No entender de Gilmar, a cláusula constitucional não impede que a lei trate um réu de “forma progressivamente mais gravosa” até que esteja estabelecida integralmente sua culpa. “É natural a presunção de não culpabilidade evoluir de acordo com o estágio do procedimento”, escreve ele. “Esgotadas as instâncias ordinárias com a condenação à pena privativa de liberdade não substituída, tem-se uma declaração, com considerável força, de que o réu é culpado, e a sua prisão, necessária. Nesse estágio, é compatível com (essa) presunção determinar o cumprimento da penas, ainda que pendentes recursos.”
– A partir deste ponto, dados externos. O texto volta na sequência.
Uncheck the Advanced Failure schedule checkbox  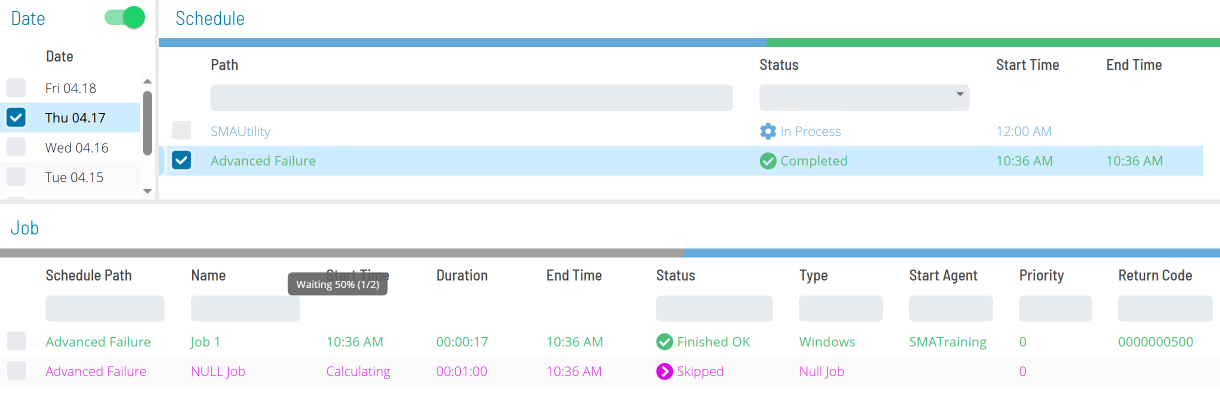(181, 161)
A própria natureza dos recursos disponíveis depois da decisão da segunda instância garante isso. Tanto o recurso especial (ao STJ) quanto o extraordinário (ao STF) não se debruçam sobre as provas ou sobre os fatos relativos ao crime. Destinam-se apenas a garantir a compatibilidade do processo com a Constituição (o extraordinário) ou com o resto da legislação (o especial).
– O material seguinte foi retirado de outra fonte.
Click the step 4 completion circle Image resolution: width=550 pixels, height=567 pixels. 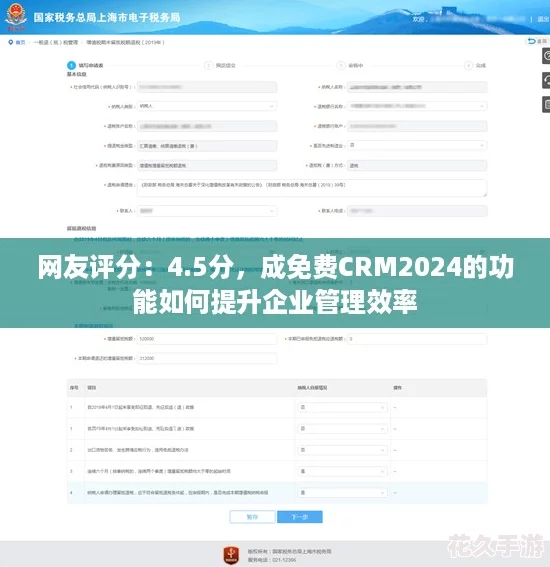(x=468, y=65)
“É no âmbito das instâncias ordinárias que se exaure a possibilidade de exame de fatos e provas e, sob esse aspecto, a própria fixação da responsabilidade criminal do acusado”, escreveu Teori em seu voto. “Os recursos de natureza extraordinária não configuram desdobramentos do duplo grau de jurisdição, já que não se prestam ao debate da matéria fático-probatória.”
Teori infelizmente morreu em desastre aéreo no início do ano passado. Foi substituído no plenário pelo ministro Alexandre de Moraes, que tem se revelado favorável ao cumprimento das penas depois da decisão da segunda instância. Gilmar, ao contrário, mudou de opinião desde que escreveu as palavras acima e desde seu voto eloquente com o relator Teori em 2016.
Caberá à discreta ministra Rosa Weber – contrária ao entendimento de Teori e Gilmar em 2016, mas desde então cumpridora fiel do entendimento do plenário nos habeas corpus que julga – o voto decisivo na sessão de hoje.